Trawl survey in the North Delta. Photo courtesy of Dylan Stompe
By looking solely at the results of a single annual fish-counting survey, Californians may be seeing an incomplete reflection of Bay-Delta fish population trends.
A team of scientists analyzed 14 survey programs
carried out by state and federal agencies, as well as UC Davis, and concluded that employing such a diverse variety of long-term surveys is essential for accurately tracking and assessing the overall health of San Francisco Estuary’s ecosystem and its resident fishes. The research is described in the June issue of San Francisco Estuary and Watershed Science
. Lead author Dylan Stompe, of UC Davis, explains that the research arose from concerns that too many people – reporters included – have relied on the results of one annual survey, the California Department of Fish and Wildlife’s Fall Midwater Trawl, to make sweeping conclusions about the health and abundance of several fish species. The trawl, which samples 122 sites in San Pablo Bay and the Delta, has captured fewer and fewer individuals of several species almost every year. This has raised legitimate concern that these fishes, which include Delta smelt and longfin smelt, are nearing extinction.
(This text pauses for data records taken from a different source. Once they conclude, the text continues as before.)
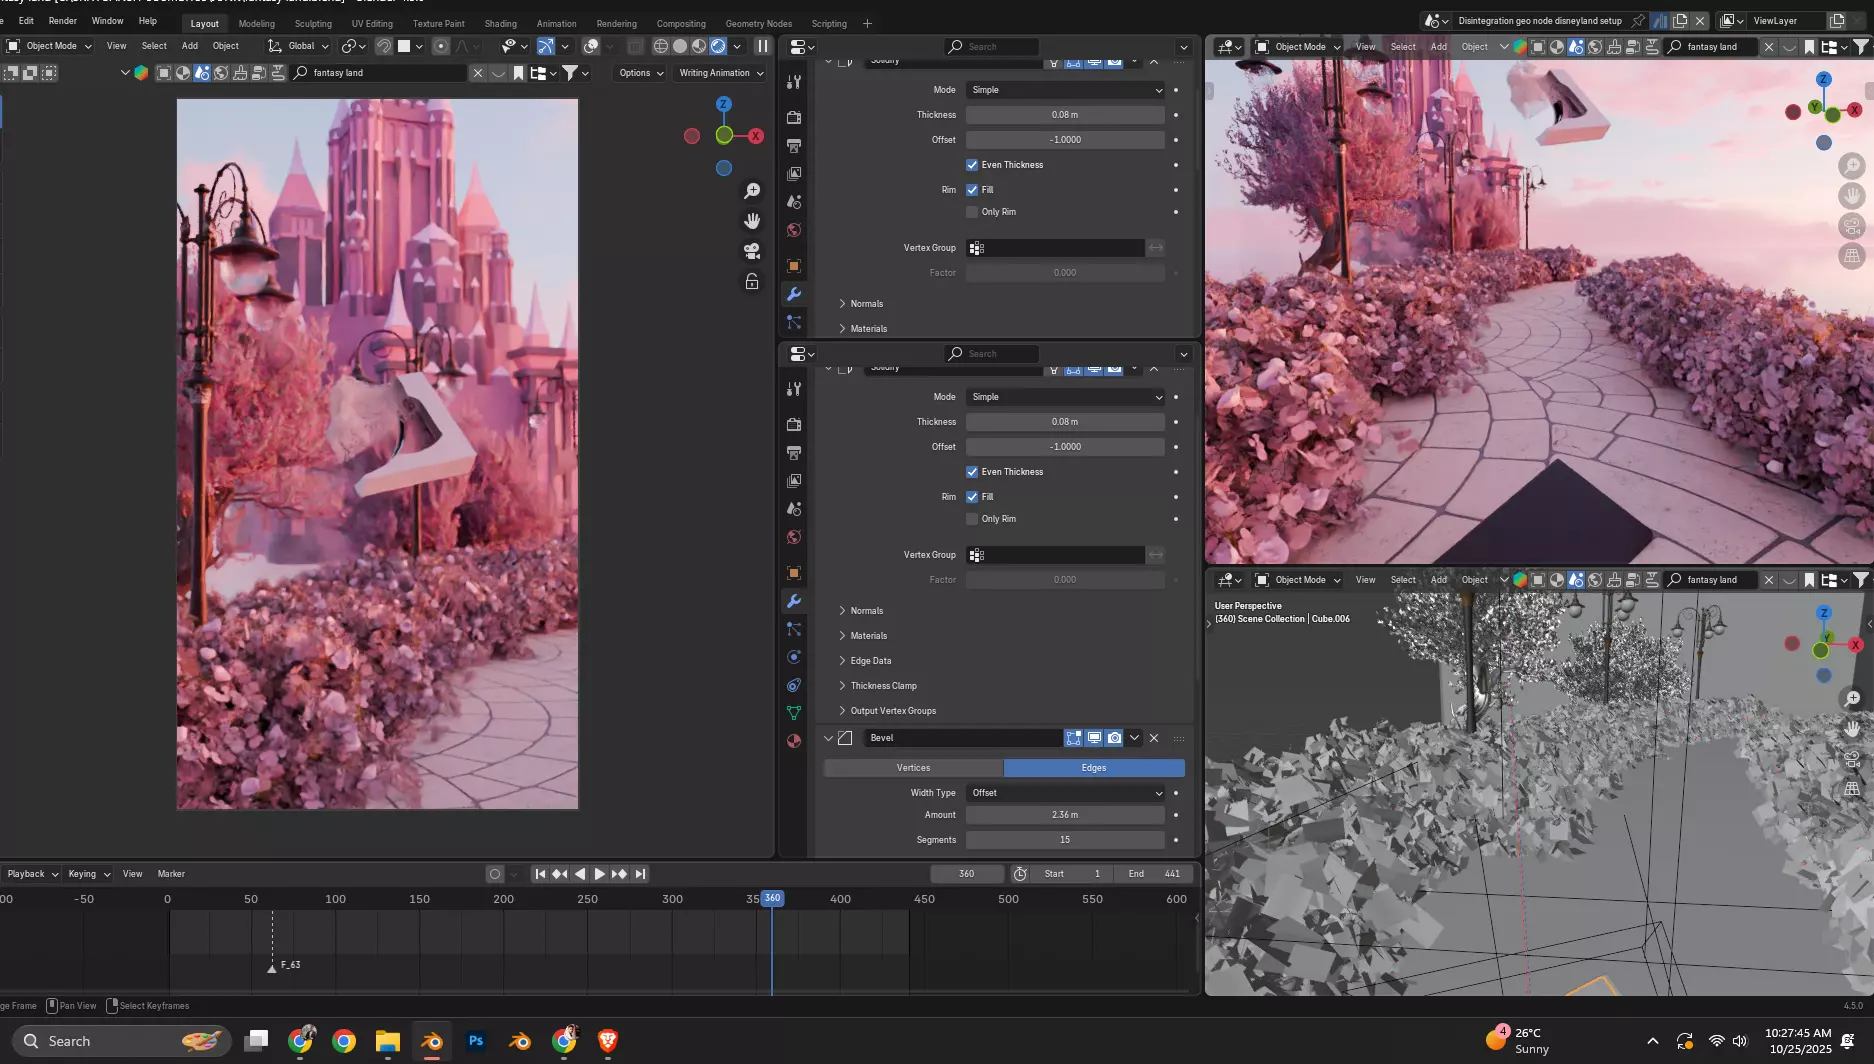Click the Play animation button
Image resolution: width=1874 pixels, height=1064 pixels.
click(x=599, y=874)
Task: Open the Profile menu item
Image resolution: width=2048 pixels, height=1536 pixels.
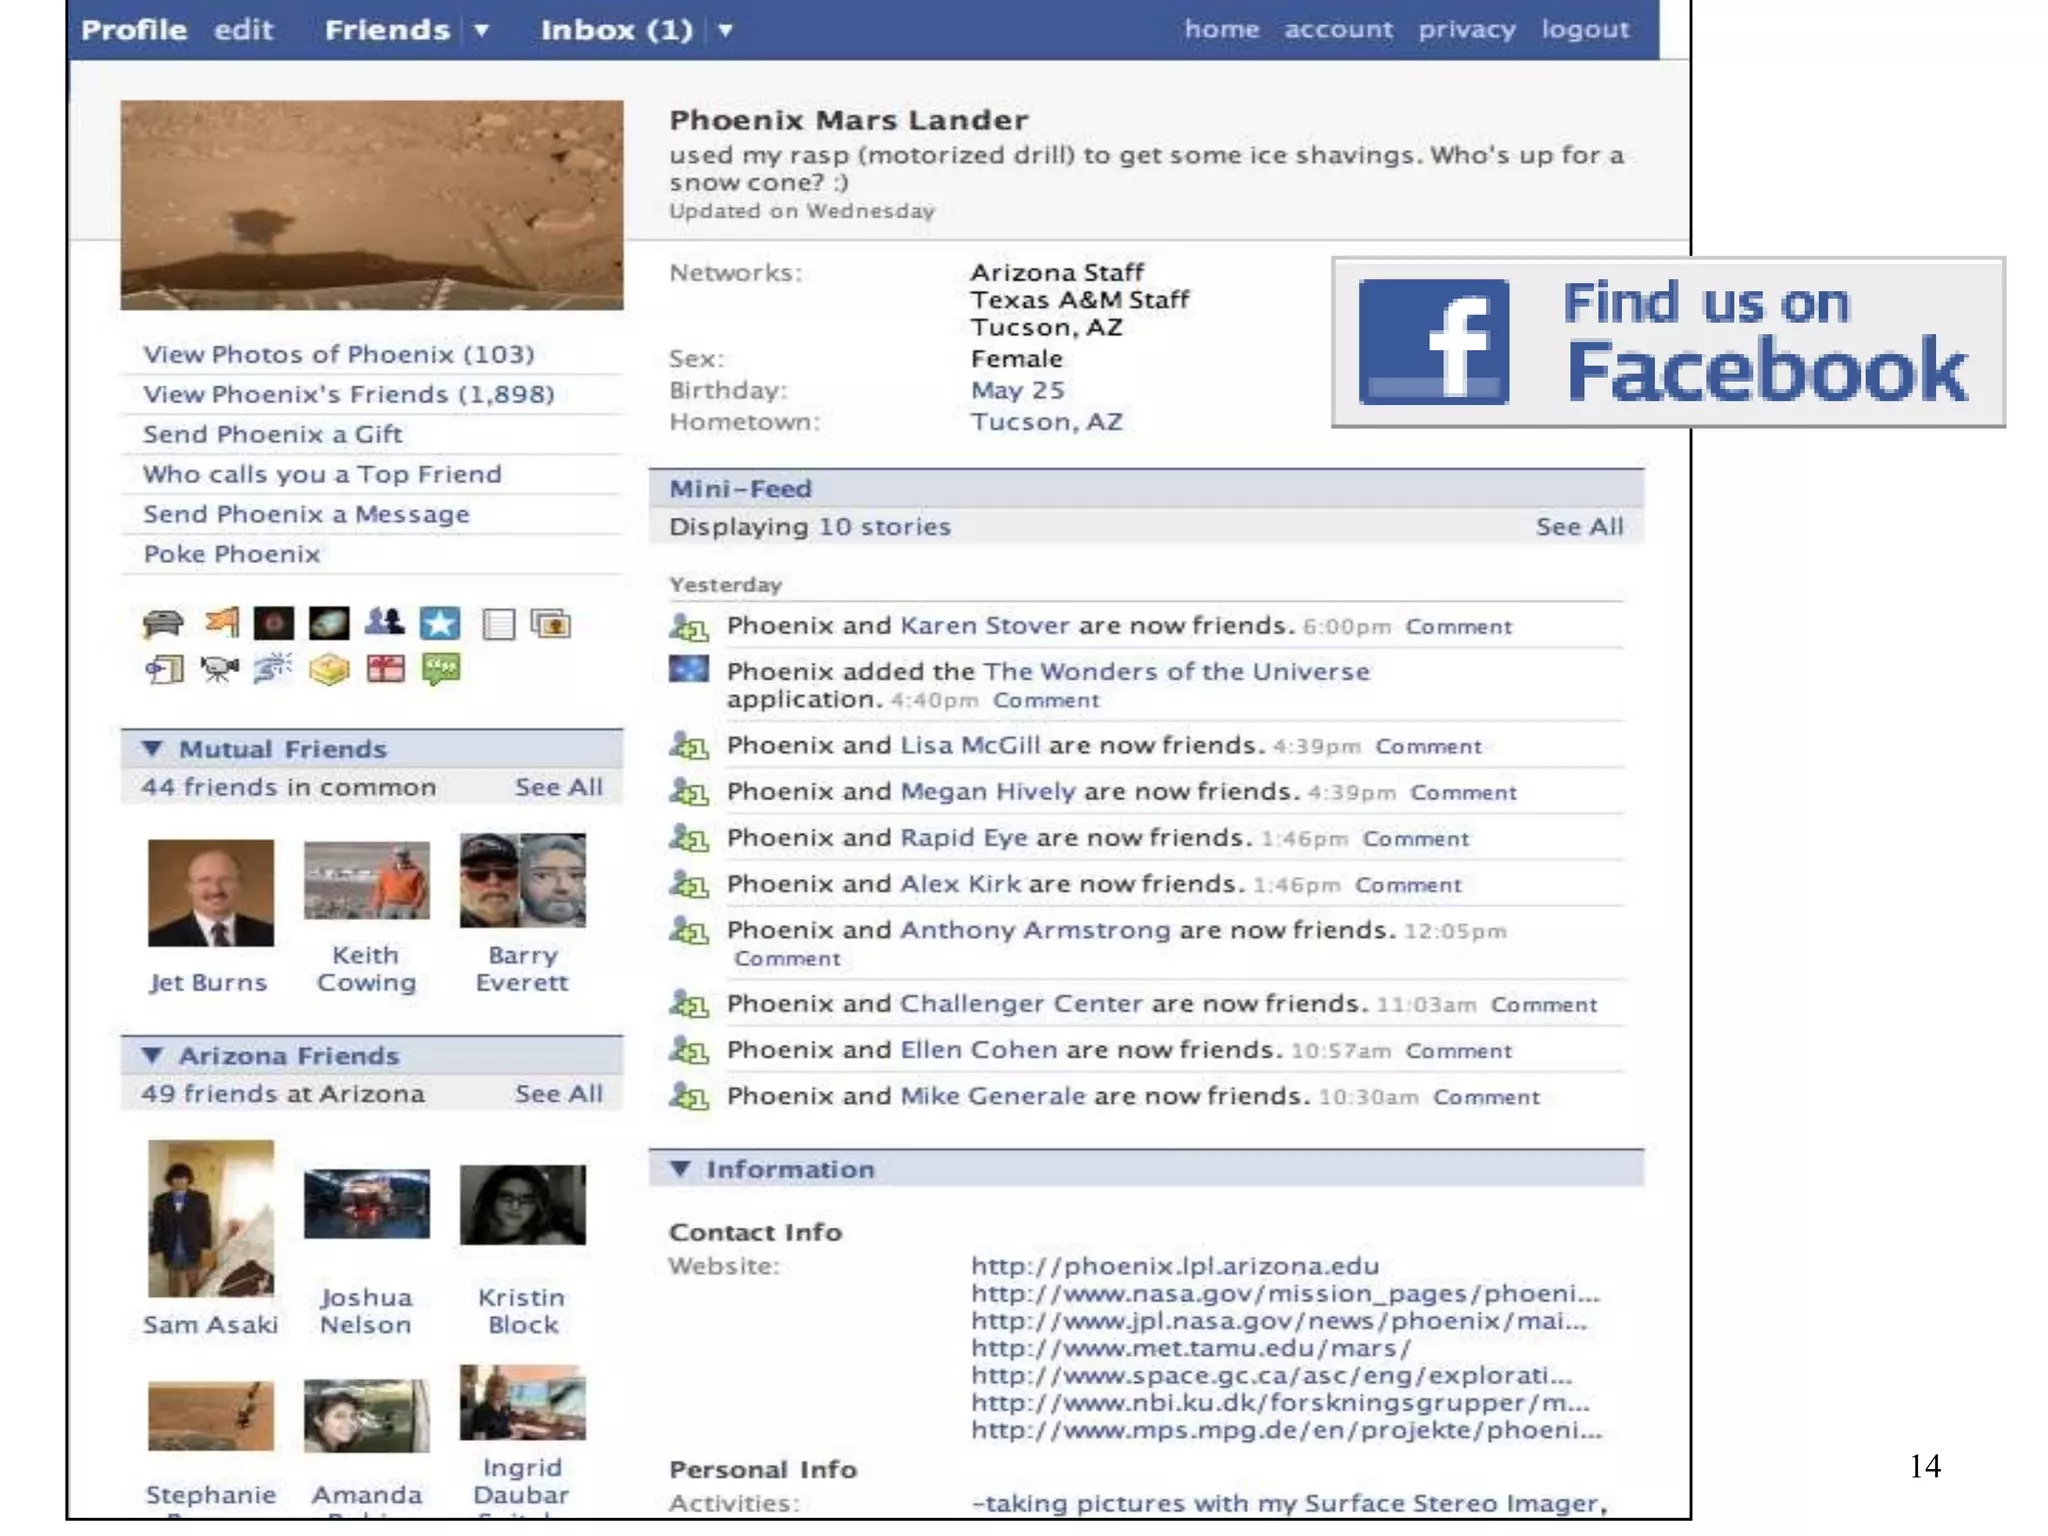Action: pyautogui.click(x=134, y=30)
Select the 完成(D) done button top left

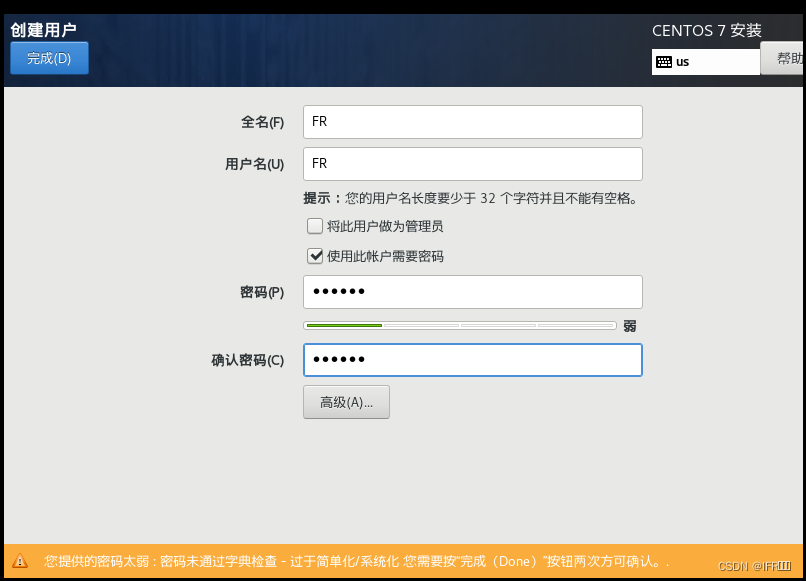tap(48, 57)
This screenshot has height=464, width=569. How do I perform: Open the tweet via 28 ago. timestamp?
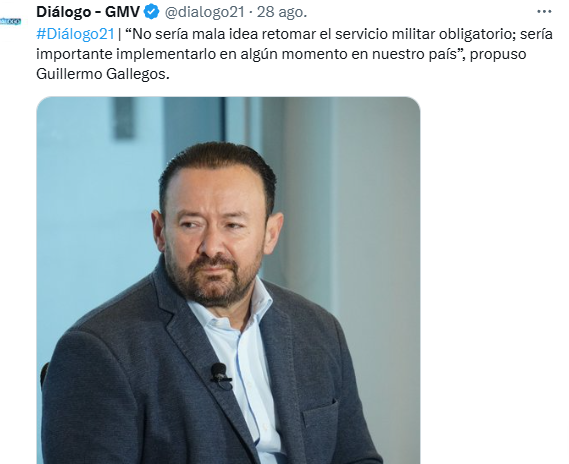pos(282,12)
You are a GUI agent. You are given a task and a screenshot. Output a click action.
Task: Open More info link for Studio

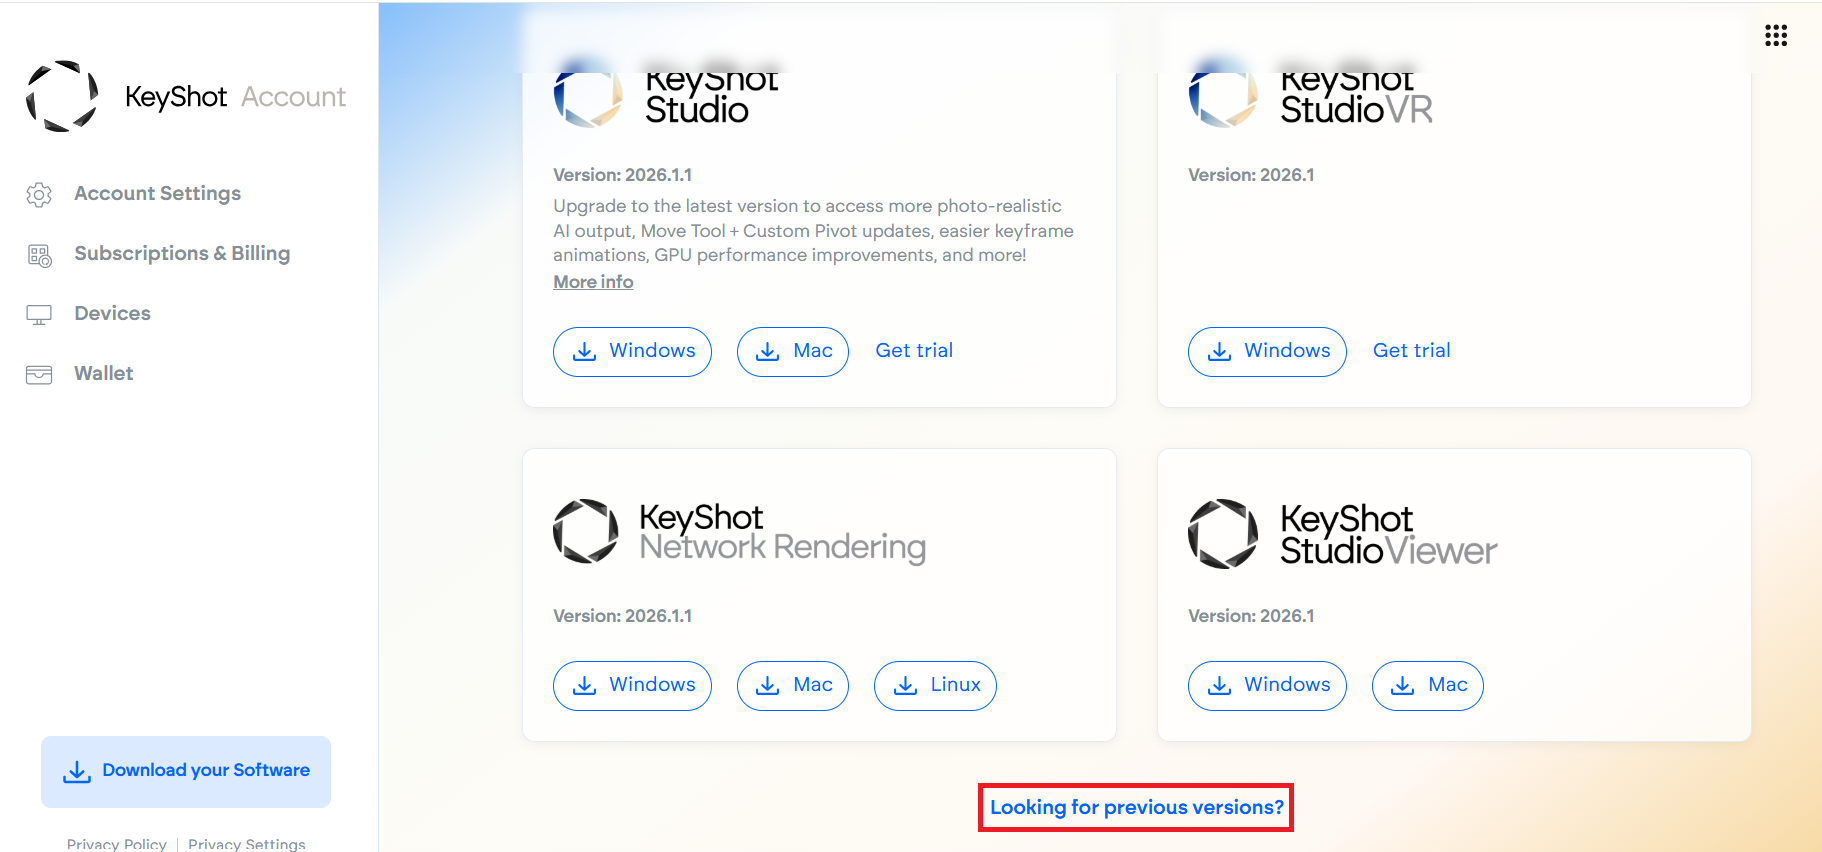point(593,282)
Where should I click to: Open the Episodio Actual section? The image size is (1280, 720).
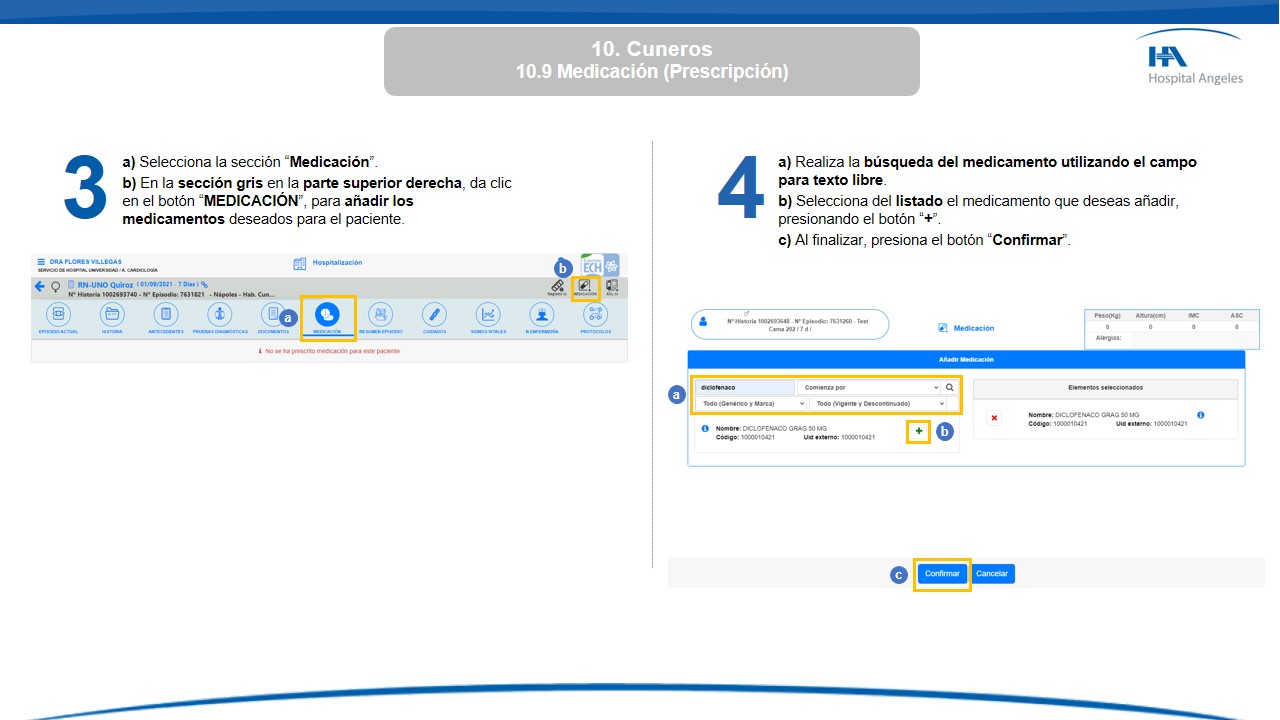58,315
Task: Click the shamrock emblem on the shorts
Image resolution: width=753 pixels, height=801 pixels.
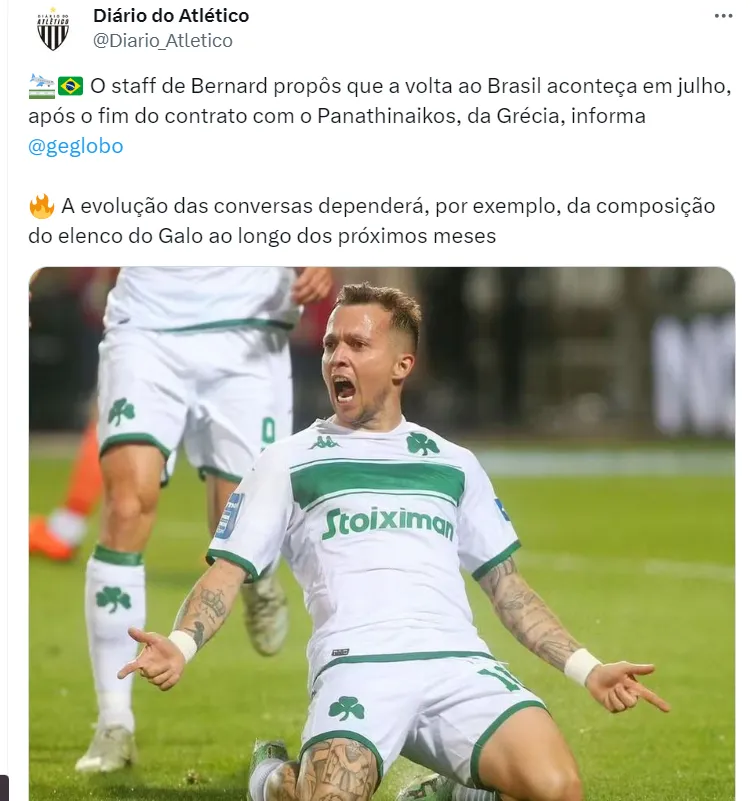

These species have undoubtedly declined dramatically, Stompe says, but when data from multiple surveys are analyzed together, “the story gets more complicated. We still see a long-term decline [in several fish species] but it’s much more muted,” he says. Stompe poses an explanation: The Fall Midwater Trawl uses geographically fixed sampling sites in a sediment-based ecosystem that is shifting constantly. Over time, this could produce data trends that reflect habitat changes, not necessarily trends in fish populations. Stompe and his coauthors concluded that overlaying the results of multiple surveying efforts produces more accurate summaries of significant population trends and ecological changes. Unfortunately, this doesn’t change the prognosis much for the endangered Delta smelt: “They’re definitely in bad shape,” Stompe says. “All the surveys are now having trouble catching them.”